>> Begin EXTRACT TO READ

Two more housing surveys were released this week with very contrary results and it seems ever more clear that the housing market is either going to take a long while to sort itself out and decide which way to head or it may just see-saw or drift without ever resolving the question of the housing bubble.mixed.gif

The National Association of Realtors issued their report on the sales of existing homes for the month of April and they showed that sales were easing off after two months of increases. But, a day earlier the Census Bureau in a joint release with the Department of Housing and Urban Development, announced that, to the surprise of almost everyone, new home sales had jumped nearly 5 percent above the March rate for total estimated annual sales of 1,198,000 units. See my blog post, Less to Sales Rise Than Meets the Eye for more analysis of this study.

The NAR numbers which include sales of previously owned single family houses, condos, townhouses, and co-ops slipped 2 percent from downwardly revised March figures of 6.90 million to a seasonally adjusted annual level of 6.76 million units. This was 5.7 percent below the pace of existing house sales in April of 2005 on a seasonally adjusted basis and -10.1 percent unadjusted.

At present there is a six month inventory of houses available for sale at the present consumption rate compared with 5.6 months of inventory indicated by revised March figures. One year ago there was a 4.3 month backlog of houses for sale. In spite of slowing sales, median and average sales prices were both up over March figures and year-over-year.

The median price nationally was $223,000 in April compared to 218,000 in March. This April figure was 4.2 percent higher than the median of $214,000 one year ago. The Northeast showed the greatest increase in the median price since last year, 5.6 percent. The average price nationally was $269,000, $4,000 higher than in March and 3.1 percent higher than last year. Average prices increased the most in the West where prices were up 3.9 percent year over year.

>> End EXTRACT TO READ
>> Begin MATERIAL PROVIDED

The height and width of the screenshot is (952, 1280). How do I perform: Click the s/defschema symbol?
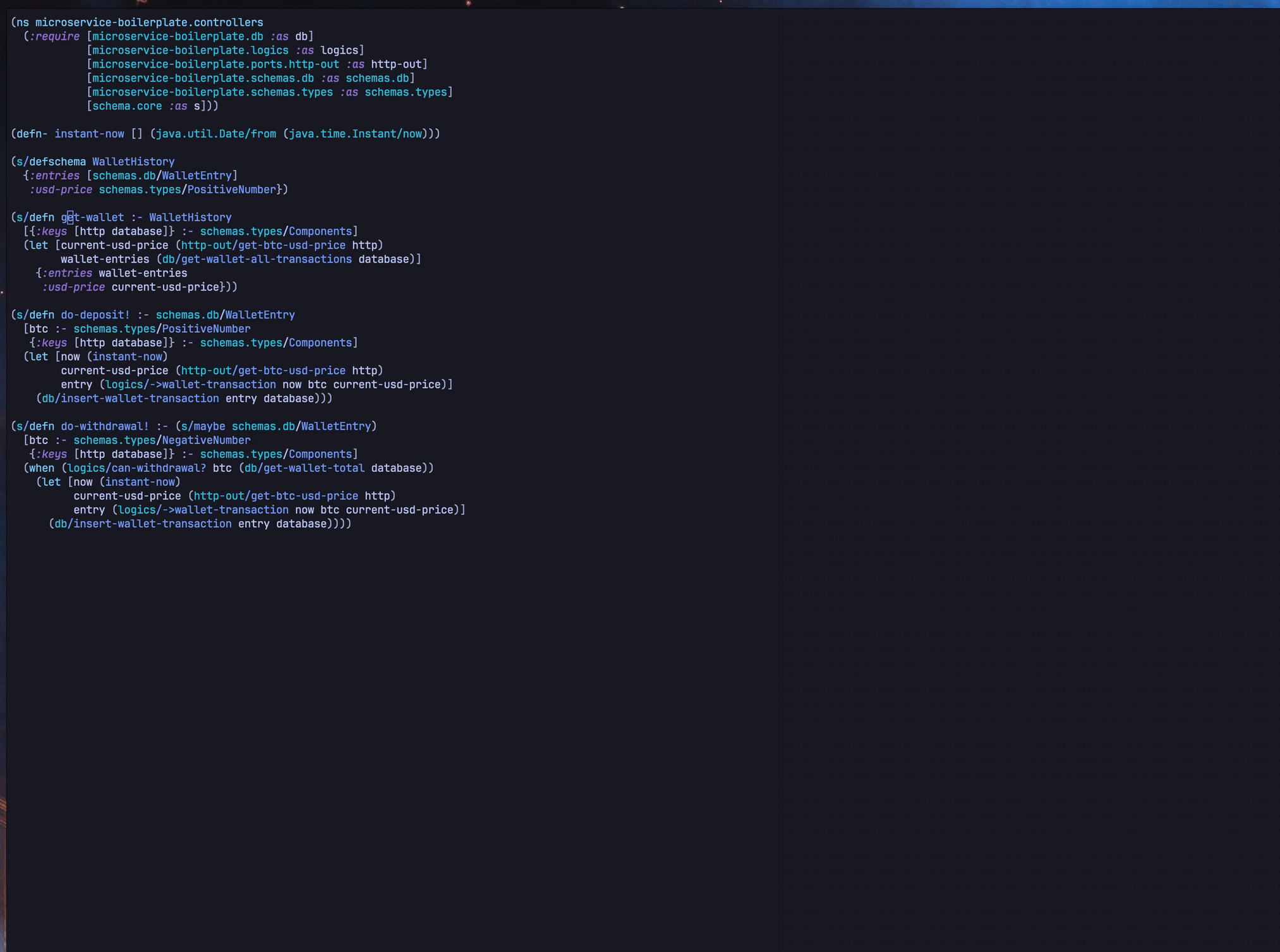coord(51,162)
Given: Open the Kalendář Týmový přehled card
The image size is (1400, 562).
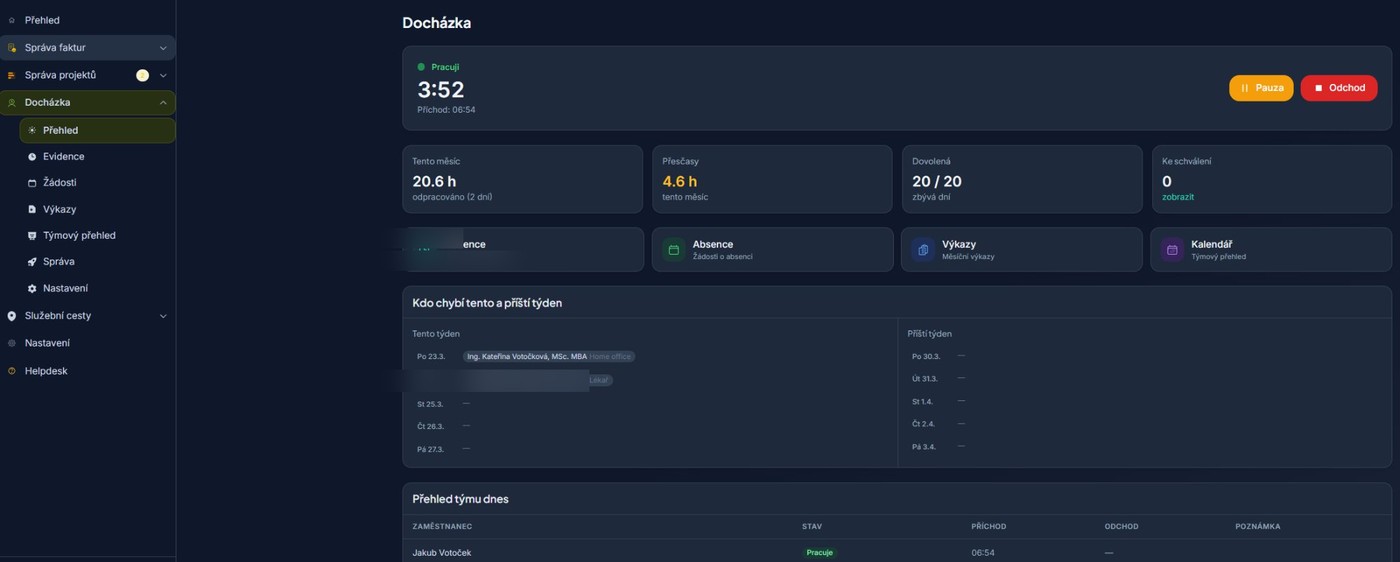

>> End MATERIAL PROVIDED

Pick up the piece on April home sales where it ends and write the next stretch of it.

**RESULT OF THE TASK:**
Census Bureau/HUD information on new house sales painted a brighter picture. Estimated new home sales for April totaled 1,198,000 (annualized) compared to the 1,142,000 projected in March, an increase of 4.9 percent. In spite of this good news, April 2006 sales are expected to be 5.7 percent lower than in April of 2005.

At present there is an inventory of new homes which is expected to take 5.2 months to sell at the current rate compared to a five month supply in March and a six month inventory in February. One year ago there was a 3.8 month supply of new homes on the market. Houses that sold this April had been on the market for a median period of 4.0 months compared to 3.9 months in March and 4.4 months one year ago.

The median price of a new home in April was $238,500, an increase of $6,500 since last month and the average price was $298,300, up from $291,200. Both median and averages prices fell significantly from February to March so it is hard to draw any conclusions about trends from the current figures.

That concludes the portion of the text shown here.